### [Text section]
*** Begin section ***

The truth about ESG investing
Welcome back to Impact in your Inbox. Our monthly newsletter on all things impact, private equity and climate tech — by Liza Rubinstein, Co-founder and Head of Impact at Carbon Equity. Let’s get to it!
How sustainable are your investments?
Many investors want to have a positive impact on the world alongside making a financial return; however, this isn’t simply done by selecting a sustainable ETF or fund. This article clears up the confusion on ESG investing. Plus, it explores the maze of investing sustainably so you can make more confident investment decisions and have more investor impact.
Climate investing in the private market 101
New investors often come to us looking for the opportunity to go beyond public market investing — and get started in private equity. This, of course, comes with many questions.
Sit down with Jacqueline van den Ende, our Co-founder and CEO, Wiebe Visser, our Managing Director, and me to discuss the most common climate private equity questions and discover:
- The different strategies within private equity
- The value, holding periods and more about private equity funds
- Private equity’s role in solving the climate challenge
- Investing in climate venture capital and private equity through Carbon Equity
The Climate Economy Is About to Explode
In short: The widely cited figure for how much the US’s Inflation Reduction Act (IRA) will spend fighting climate change is $374 billion. This article estimates it could raise to more than $800 billion and eventually equate to roughly $1.7 trillion over the next 10 years.
How Crucial Is Venture Capital to the Climate Fight?
In short: As the climate crisis worsens and governments reshape markets (with legislation like the IRA), we can expect a surge in climate startups. Venture capital is well-positioned to be a major funder of these startups. More than the money though, top venture capital fund managers also bring valuable experiences and networks to their portfolio companies.
Bill Gates: You’ll never solve climate change by asking people to consume less
In short: According to Gates, the only real solution to climate change is to innovate and create better and cheaper low-carbon alternatives. Other climate change advocates say that using and consuming less (often called degrowth) is also necessary to get to net zero. What do you think?
Clean hydrogen has a leak problem—and the tech to monitor it is nascent
In short: The oil and gas industry has been struggling with methane (a potent greenhouse gas) leakages for decades. According to this article, hydrogen also poses a leakage problem that needs fixing through investments in monitoring tech, currently just starting to be developed. We’re on the lookout for more of these technologies.
The Role of Critical Minerals in Clean Energy Transitions
In short: Clean energy technologies come with a high mineral resources footprint. Can we obtain enough to get to net zero? The IEA detailed its key recommendations: diversification of supply chains and in minerals used, innovation to reduce material intensity and the scaling up of recycling. To get there, we need clear and strong signals from policymakers.

*** End section ***

### [Directions for this task]
In the newsletter, what is the widely cited figure for how much the US's Inflation Reduction Act will spend fighting climate change? Please note that the records are not needed.

Stored data entries
*** Begin section ***

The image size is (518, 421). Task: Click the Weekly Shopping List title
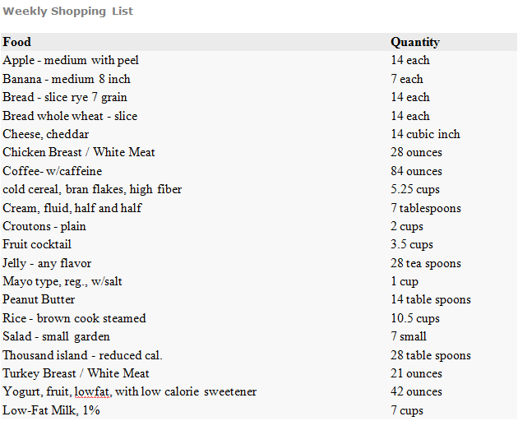click(x=67, y=12)
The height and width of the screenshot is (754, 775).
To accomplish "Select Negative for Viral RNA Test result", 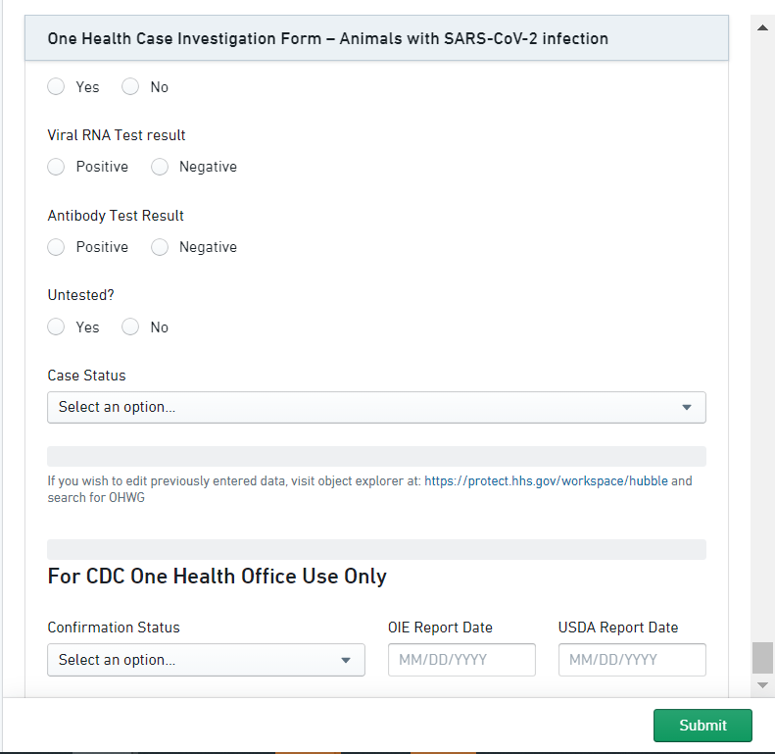I will coord(161,167).
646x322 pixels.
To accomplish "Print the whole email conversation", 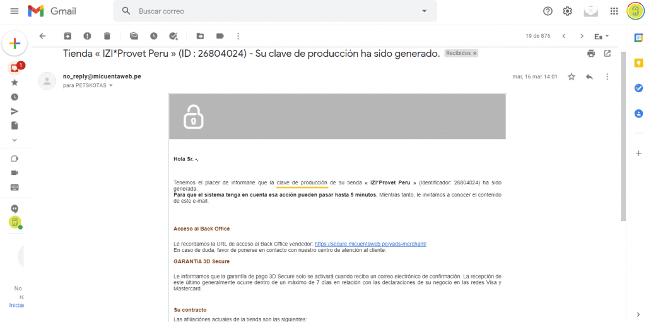I will (591, 53).
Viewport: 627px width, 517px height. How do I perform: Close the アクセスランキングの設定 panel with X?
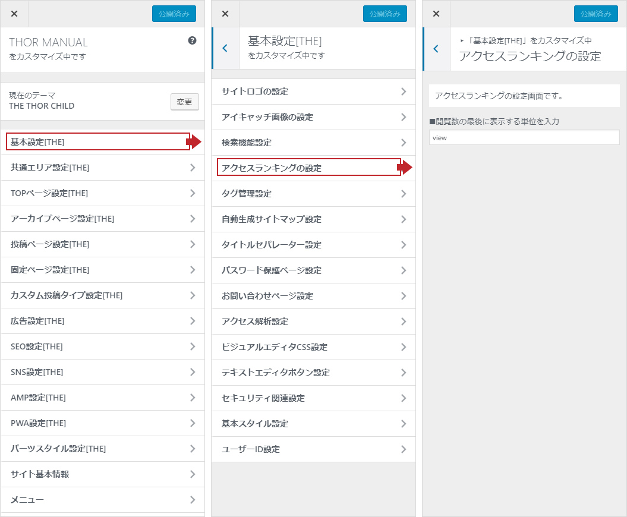tap(436, 14)
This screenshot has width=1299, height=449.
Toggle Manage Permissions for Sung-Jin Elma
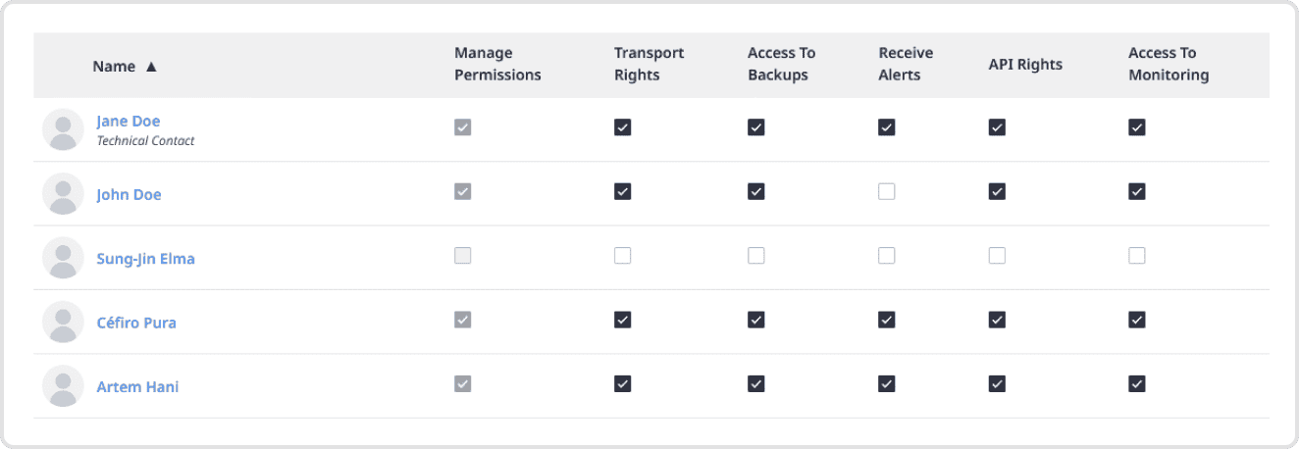463,256
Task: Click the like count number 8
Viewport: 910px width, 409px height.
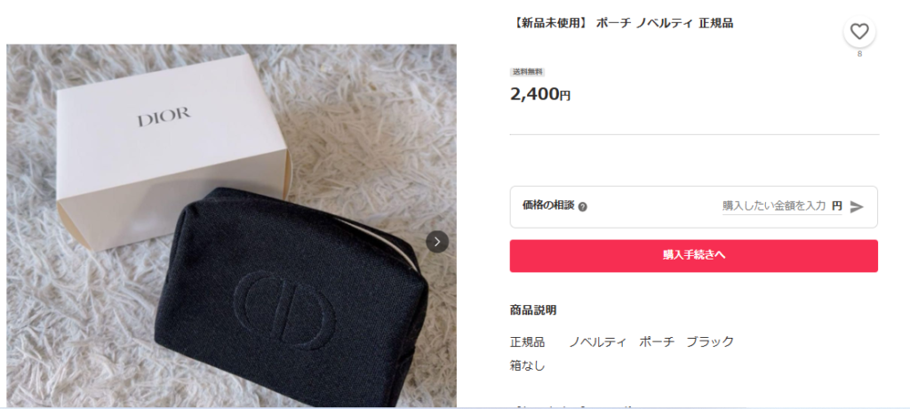Action: tap(859, 54)
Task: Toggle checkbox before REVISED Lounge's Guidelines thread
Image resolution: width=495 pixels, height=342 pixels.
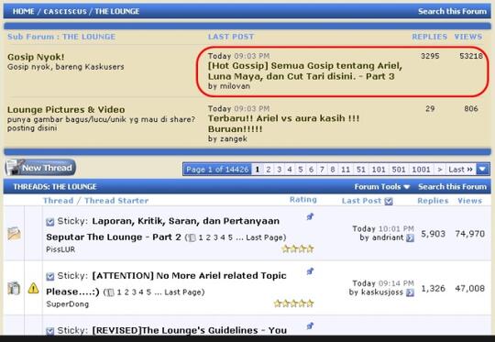Action: (50, 331)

*** End section ***

### [Response area]
$374 billion.